Serialization and conversion considerations

  • to_state(level) copies present components; ensure your new component is included in COMPONENT_TO_FIELD and the State class.

  • from_state(state) reconstructs authoring-time EntitySpec for positioned entities; it will set your component field if present.

  • Nested entities (inventory/effects) are handled via inventory_list/status_list. If your new effect is collectible, ensure collectible_system logic recognizes it via has_effect(state, eid).

Testing and determinism

Unit tests

  • Components: verify round-trip Level -> State -> Level preserves your component fields.

  • Systems: small, controlled State to test system behavior, including edge cases (OOB, blocked, zero strength).

  • Step lifecycle: integration test to ensure ordering produces expected outcomes.

Determinism

  • Any randomness within new systems or MoveFns should be seeded by (state.seed, state.turn), e.g.:
import random

def rng_for_turn(state: State) -> random.Random:
    base_seed = hash((state.seed if state.seed is not None else 0, state.turn))
    return random.Random(base_seed)

Coverage

  • Add tests to ensure expired effects are GC’d, bonuses apply once, etc.

  • Assert that performance-sensitive loops don’t scale badly (e.g., O(N^2) scans).

Performance and maintenance tips

  • Keep systems focused and cheap: read only required maps, write only what you change.

  • Reuse helper utilities (is_in_bounds, is_blocked_at, entities_with_components_at).

  • Respect existing blocking rules (movement ignores Collidable; Blocking blocks).

  • Think about where your system sits in the lifecycle for best UX and correctness.

  • For rendering:

    • Use cache-friendly parameters (size, group, overlay inputs).

    • Avoid recomputing recolors every frame unless necessary.

  • Documentation:

    • Add docstrings following Google style so mkdocstrings renders nice API docs.

    • Update guides referencing your new features.

  • Versioning:

    • If you change step() ordering or semantics, note it in the Changelog and bump a minor/major version as appropriate.
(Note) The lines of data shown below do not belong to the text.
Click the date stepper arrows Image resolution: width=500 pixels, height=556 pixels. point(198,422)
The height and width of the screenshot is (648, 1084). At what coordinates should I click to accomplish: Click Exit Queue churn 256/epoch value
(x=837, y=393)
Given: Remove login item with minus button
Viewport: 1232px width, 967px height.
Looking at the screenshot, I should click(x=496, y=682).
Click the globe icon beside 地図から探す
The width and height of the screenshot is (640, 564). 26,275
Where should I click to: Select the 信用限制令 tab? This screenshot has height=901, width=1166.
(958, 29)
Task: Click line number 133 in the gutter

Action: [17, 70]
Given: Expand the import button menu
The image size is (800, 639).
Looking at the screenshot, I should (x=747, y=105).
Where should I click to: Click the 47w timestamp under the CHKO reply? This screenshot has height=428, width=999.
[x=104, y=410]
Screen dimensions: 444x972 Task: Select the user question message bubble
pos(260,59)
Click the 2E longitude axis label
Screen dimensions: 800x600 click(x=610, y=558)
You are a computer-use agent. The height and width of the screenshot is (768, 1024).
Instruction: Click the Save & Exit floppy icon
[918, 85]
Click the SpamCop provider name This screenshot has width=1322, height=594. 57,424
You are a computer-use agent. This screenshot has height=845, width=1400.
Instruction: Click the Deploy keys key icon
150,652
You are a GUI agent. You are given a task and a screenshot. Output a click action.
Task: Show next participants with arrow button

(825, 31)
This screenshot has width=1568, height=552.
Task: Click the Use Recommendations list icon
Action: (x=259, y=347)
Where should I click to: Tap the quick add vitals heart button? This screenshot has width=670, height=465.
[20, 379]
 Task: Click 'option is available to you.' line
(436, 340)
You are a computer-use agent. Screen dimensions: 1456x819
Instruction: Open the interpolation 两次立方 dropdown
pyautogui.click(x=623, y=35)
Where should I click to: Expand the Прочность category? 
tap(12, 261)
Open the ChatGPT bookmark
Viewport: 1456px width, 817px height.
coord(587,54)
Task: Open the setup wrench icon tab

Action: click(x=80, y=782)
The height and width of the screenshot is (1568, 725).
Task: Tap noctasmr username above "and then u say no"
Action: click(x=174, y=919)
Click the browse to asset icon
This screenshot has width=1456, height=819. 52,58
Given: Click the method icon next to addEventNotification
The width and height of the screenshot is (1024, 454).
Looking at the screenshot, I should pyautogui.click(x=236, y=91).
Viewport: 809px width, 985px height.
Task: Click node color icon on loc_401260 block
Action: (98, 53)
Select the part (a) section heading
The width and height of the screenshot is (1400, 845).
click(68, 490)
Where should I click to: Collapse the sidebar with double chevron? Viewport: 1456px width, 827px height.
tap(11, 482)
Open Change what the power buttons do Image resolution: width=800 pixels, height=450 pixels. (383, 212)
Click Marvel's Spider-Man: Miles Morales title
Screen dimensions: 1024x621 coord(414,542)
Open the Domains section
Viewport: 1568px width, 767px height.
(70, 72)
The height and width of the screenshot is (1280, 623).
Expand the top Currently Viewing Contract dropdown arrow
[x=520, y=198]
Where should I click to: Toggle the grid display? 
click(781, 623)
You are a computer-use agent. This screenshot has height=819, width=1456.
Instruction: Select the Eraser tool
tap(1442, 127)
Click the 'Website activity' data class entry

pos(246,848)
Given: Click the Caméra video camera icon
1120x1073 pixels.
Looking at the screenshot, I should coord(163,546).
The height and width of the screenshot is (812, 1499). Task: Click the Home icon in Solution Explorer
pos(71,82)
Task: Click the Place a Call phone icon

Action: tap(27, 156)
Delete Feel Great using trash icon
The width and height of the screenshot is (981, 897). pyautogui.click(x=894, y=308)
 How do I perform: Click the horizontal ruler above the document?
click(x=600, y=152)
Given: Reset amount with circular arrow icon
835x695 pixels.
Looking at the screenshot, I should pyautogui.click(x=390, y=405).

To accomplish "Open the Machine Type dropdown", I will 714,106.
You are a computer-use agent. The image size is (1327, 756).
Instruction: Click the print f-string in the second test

Additional example: PoisonCloud (damage over time)

Define the component:

# grid_universe/components/properties/poison_cloud.py
from dataclasses import dataclass

@dataclass(frozen=True)
class PoisonCloud:
    amount: int = 1  # damage per substep

Add to State, map in EntitySpec, export in __init__. Then implement a system:

# grid_universe/systems/poison.py
from dataclasses import replace
from grid_universe.state import State
from grid_universe.types import EntityID
from grid_universe.components import Health, Dead
from grid_universe.utils.ecs import entities_with_components_at

def poison_system(state: State, agent_id: EntityID) -> State:
    pos = state.position.get(agent_id)
    if pos is None:
        return state
    cloud_ids = entities_with_components_at(state, pos, state.poison_cloud)  # requires State.poison_cloud
    if not cloud_ids or agent_id not in state.health:
        return state
    hp = state.health[agent_id]
    dmg = sum(state.poison_cloud[cid].amount for cid in cloud_ids)
    new_hp = max(0, hp.health - dmg)
    state = replace(state, health=state.health.set(agent_id, Health(health=new_hp, max_health=hp.max_health)))
    if new_hp == 0:
        state = replace(state, dead=state.dead.set(agent_id, Dead()))
    return state

Hook into _after_substep so the damage applies right after movement/portal. Adjust order with damage_system if you want stacking or precedence.

Additional example: Renderer grouping for your component

If PoisonCloud instances should be tinted by intensity:

def poison_group_rule(state: State, eid: EntityID):
    if eid in state.poison_cloud:
        amt = state.poison_cloud[eid].amount
        return f"poison:{amt}"
    return None

Append to DEFAULT_GROUP_RULES (in your local render wrapper) so clouds of different strength get distinct hues while preserving texture tone.